2 – M. [R] réplique qu’il s’agit d’une action en constatation et non en requalification, tendant à la reconnaissance d’une situation de fait.
Sur ce
3 – Selon l’article L145-60 du code de commerce : 'Toutes les actions exercées en vertu du présent chapitre se prescrivent par deux ans.'
Selon l’article L145-5 du code de commerce : 'Les parties peuvent, lors de l’entrée dans les lieux du preneur, déroger aux dispositions du présent chapitre à la condition que la durée totale du bail ou des baux successifs ne soit pas supérieure à trois ans. A l’expiration de cette durée, les parties ne peuvent plus conclure un nouveau bail dérogeant aux dispositions du présent chapitre pour exploiter le même fonds dans les mêmes locaux.
Si, à l’expiration de cette durée, et au plus tard à l’issue d’un délai d’un mois à compter de l’échéance le preneur reste et est laissé en possession, il s’opère un nouveau bail dont l’effet est réglé par les dispositions du présent chapitre.'
4 – Il convient de distinguer l’action en requalification soumise à la prescription biennale, de l’action en revendication statutaire.
En effet, la demande tendant à faire constater l’existence d’un bail commercial statutaire, né du maintien en possession du preneur à l’issue d’un bail dérogatoire, qui résulte du seul effet de l’article L145-5 du code de commerce, n’est pas soumise à prescription.
5 – En l’espèce, le contrat de location-gérance de fonds de commerce et de l’immeuble servant à son exploitation est signé 'pour une durée d’une année entière qui commencera à courir le 1er mai 2006, pour se terminer le 30 avril 2007.'
Par ailleurs : 'Le présent contrat ne pourra être reconduit tacitement à son terme, et le maintien dans les lieux du locataire gérant ne pourra valoir acceptation du bailleur à la reconduction du contrat'.
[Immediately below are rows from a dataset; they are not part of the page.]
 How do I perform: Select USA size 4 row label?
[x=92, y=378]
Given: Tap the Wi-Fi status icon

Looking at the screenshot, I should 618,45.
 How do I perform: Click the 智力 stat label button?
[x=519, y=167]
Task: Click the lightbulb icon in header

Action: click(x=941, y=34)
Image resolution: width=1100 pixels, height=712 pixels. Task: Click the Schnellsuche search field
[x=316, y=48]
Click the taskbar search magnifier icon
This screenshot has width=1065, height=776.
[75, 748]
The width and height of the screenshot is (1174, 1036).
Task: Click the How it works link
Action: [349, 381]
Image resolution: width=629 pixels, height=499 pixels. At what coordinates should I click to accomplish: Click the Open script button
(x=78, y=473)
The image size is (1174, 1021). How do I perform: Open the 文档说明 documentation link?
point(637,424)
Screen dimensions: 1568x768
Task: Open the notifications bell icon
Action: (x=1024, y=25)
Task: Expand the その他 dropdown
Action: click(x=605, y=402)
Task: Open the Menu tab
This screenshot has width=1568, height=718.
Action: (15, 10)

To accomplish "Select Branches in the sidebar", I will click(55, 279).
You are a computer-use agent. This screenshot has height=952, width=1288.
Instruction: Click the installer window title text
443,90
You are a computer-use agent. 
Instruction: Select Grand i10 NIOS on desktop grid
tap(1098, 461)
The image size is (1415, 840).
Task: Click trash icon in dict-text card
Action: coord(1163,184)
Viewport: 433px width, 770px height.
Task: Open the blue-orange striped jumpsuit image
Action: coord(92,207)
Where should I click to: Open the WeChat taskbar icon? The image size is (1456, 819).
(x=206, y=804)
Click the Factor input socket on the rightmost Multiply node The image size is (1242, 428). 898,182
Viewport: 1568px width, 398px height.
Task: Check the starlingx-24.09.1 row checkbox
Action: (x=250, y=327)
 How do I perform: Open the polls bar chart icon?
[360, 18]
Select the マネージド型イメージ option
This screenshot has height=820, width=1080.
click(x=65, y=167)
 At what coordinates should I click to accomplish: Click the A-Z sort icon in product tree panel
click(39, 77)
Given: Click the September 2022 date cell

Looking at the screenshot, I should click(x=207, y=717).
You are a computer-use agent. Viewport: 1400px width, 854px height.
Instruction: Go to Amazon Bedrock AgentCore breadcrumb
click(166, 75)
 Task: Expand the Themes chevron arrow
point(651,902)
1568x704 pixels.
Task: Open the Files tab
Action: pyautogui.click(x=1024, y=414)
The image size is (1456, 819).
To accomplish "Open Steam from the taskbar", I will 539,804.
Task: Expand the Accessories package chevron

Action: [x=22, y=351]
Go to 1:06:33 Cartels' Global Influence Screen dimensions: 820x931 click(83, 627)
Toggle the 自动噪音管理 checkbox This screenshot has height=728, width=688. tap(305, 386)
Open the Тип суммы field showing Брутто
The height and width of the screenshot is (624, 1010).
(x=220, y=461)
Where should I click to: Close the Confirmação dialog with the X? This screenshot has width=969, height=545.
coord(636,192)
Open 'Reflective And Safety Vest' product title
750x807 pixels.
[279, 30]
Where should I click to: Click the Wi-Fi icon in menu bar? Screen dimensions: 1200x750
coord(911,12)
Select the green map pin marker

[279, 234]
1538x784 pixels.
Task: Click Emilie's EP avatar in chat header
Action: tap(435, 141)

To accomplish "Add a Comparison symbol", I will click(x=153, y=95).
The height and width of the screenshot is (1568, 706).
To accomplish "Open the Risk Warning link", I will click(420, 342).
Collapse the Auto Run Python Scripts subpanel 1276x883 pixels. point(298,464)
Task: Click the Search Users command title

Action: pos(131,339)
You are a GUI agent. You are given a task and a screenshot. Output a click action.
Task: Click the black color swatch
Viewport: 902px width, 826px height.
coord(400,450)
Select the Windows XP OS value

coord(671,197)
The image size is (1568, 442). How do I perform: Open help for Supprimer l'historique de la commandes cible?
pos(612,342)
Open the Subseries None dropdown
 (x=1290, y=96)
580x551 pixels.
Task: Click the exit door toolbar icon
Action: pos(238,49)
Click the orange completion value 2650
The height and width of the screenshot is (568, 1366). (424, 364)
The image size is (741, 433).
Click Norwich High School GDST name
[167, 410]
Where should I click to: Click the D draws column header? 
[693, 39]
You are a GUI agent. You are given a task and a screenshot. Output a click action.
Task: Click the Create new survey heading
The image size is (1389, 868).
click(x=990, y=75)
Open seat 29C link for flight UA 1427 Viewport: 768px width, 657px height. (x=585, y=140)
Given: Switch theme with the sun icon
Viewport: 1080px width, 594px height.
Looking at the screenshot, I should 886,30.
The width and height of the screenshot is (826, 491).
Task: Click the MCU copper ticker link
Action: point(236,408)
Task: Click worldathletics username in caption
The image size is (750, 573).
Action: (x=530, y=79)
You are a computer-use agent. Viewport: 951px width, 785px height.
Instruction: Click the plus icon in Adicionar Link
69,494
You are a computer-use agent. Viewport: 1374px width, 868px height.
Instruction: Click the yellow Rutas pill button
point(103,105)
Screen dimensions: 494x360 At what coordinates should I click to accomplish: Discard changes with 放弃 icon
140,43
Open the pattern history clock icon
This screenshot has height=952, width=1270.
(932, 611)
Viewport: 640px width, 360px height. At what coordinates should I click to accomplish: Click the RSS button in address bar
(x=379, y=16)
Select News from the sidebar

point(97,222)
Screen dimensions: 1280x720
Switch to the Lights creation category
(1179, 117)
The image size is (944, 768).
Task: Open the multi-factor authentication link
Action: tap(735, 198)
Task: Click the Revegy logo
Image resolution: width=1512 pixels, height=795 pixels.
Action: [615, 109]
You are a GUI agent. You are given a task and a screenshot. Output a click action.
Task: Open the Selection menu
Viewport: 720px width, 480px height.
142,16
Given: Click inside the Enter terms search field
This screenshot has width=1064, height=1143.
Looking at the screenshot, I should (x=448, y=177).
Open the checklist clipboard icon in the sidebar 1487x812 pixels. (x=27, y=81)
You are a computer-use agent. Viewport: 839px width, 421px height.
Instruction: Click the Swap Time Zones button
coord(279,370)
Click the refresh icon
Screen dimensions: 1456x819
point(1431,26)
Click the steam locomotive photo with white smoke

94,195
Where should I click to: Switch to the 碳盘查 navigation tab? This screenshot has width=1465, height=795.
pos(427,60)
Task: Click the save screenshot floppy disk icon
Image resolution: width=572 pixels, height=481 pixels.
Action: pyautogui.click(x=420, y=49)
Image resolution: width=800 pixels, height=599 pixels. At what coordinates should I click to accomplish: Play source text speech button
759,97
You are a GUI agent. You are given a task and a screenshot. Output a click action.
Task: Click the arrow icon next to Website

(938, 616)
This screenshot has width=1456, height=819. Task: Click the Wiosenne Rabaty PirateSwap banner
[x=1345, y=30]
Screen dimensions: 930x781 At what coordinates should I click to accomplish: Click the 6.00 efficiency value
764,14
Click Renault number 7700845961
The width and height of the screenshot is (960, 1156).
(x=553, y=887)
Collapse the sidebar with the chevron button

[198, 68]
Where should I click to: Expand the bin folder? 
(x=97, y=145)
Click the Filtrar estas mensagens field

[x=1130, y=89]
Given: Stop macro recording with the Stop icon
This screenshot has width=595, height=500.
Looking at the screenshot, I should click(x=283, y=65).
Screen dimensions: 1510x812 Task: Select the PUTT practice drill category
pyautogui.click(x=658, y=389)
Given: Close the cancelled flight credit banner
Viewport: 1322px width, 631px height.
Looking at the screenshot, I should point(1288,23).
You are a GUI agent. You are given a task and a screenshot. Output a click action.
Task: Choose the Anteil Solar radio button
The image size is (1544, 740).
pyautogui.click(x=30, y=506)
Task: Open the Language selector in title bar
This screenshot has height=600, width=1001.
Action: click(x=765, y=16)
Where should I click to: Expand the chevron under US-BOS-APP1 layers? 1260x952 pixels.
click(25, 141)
Le bail de courte durée cesse de plein-droit à l’expiration du terme fixé et le preneur ne peut pas prétendre au renouvellement ou à une indemnité d’éviction. Le contrat conclu le 28 mars 2007, au regard de sa durée et de ses conditions, est donc bien un bail dérogatoire.
Il apparaît au surplus que M. [R], qui s’est maintenu dans les lieux à l’expiration du contrat de bail, a continué de verser régulièrement les loyers
Dès lors, au regard de l’ensemble de ces éléments, l’action engagée par M. [R] est une action en revendication de l’application du statut des baux commerciaux, laquelle est imprescriptible.
La demande de M. [P] relative à la prescription de l’action de M. [R] sera rejetée, ainsi que la demande subséquente d’indemnité d’occupation provisionnelle. L’ordonnance de référé du 9 avril 2024 sera confirmée en toutes ses dispositions.
Sur les demandes accessoires
6 – Il est équitable d’allouer à M. [R] une indemnité à hauteur de 2.000 euros sur le fondement de l’article 700 du code de procédure civile.
7 – M. [P] sera également condamné aux dépens d’appel.
PAR CES MOTIFS
La cour, statuant publiquement, par arrêt contradictoire et en dernier ressort,
Confirme l’ordonnance du juge de la mise en état du tribunal judiciaire de Bordeaux en date du 09 avril 2024 en toutes ses dispositions,
Y ajoutant,
Condamne M. [P] à payer la somme de 2.000 euros à M. [R] sur le fondement de l’article 700 du code de procédure civile,
Condamne M. [P] aux dépens d’appel.
Le présent arrêt a été signé par Monsieur Jean-Pierre FRANCO, président, et par Monsieur Hervé GOUDOT, greffier, auquel la minute de la décision a été remise par le magistrat signataire.